GIVEN DATA:
%%

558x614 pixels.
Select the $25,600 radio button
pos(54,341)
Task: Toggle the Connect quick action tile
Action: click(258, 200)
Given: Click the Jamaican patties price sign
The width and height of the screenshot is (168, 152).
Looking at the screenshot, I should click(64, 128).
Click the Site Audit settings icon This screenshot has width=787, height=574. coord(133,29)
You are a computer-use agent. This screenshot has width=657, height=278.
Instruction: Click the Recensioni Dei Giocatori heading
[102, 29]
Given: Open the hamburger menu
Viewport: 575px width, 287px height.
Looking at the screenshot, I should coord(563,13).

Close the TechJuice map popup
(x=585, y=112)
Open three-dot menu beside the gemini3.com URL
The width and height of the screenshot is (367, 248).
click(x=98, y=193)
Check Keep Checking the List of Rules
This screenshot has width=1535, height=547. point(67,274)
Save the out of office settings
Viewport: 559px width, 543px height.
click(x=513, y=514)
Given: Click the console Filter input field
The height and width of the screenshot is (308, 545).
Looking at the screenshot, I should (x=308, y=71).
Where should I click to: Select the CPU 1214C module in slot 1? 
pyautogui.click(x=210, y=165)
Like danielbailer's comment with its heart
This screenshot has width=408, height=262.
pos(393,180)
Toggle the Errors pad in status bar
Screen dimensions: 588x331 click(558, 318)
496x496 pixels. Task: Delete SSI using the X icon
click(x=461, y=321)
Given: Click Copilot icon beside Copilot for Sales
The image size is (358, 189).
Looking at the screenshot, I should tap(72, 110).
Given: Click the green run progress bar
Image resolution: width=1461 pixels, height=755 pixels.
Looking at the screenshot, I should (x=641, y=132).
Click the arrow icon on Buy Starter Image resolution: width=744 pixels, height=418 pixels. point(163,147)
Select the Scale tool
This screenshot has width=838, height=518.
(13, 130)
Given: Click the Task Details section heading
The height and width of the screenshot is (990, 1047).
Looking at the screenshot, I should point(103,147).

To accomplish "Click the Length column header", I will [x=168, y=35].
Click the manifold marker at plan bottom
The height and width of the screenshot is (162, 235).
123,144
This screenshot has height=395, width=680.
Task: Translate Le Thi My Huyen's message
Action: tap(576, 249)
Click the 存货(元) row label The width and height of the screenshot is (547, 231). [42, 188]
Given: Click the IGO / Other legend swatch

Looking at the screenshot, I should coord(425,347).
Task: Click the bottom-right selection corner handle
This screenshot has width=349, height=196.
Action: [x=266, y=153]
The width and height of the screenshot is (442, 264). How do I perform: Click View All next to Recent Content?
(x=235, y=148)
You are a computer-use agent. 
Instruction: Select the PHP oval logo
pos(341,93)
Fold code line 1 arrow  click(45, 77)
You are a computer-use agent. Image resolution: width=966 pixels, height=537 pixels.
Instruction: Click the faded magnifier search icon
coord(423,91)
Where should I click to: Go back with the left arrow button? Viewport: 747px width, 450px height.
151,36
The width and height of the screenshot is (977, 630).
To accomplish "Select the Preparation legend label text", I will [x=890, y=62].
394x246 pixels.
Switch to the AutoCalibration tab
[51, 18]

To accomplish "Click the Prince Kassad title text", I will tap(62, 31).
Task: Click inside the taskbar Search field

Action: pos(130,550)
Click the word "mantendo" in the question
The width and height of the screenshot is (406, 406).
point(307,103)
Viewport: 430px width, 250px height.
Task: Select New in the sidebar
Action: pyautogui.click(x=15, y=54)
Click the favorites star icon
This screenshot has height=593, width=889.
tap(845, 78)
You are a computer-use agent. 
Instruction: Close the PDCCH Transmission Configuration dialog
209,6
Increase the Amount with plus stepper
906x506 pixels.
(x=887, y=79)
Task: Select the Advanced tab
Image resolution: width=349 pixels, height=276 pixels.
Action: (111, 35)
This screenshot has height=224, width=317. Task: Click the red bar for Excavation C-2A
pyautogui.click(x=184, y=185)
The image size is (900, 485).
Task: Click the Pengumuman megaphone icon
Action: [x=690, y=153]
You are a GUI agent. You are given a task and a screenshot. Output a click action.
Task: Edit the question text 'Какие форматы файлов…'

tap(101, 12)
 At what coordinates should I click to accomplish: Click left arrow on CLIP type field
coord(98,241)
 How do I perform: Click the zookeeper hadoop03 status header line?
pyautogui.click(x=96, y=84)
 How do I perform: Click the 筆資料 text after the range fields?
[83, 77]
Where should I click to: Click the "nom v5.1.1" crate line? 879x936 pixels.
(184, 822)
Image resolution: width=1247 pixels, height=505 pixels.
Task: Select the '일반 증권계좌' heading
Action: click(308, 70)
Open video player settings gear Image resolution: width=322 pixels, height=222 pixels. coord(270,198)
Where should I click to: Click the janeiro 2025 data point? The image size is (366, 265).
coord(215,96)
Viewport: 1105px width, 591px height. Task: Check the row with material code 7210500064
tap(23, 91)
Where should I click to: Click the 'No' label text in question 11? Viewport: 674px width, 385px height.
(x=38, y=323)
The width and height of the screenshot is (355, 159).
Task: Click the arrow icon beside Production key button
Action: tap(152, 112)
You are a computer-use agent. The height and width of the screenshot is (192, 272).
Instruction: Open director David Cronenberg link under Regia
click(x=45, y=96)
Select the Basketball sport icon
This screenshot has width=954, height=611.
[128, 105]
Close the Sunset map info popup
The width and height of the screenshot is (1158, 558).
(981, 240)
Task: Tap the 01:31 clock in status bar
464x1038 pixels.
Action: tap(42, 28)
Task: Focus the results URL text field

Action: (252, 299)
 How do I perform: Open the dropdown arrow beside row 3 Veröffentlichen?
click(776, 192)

%%

TASK INSTRUCTIONS:
Look through the material above for "bottom" and copy the lines that have it.

SOLUTION TO THIS EXERCISE:
Click the manifold marker at plan bottom
Task: Click the bottom-right selection corner handle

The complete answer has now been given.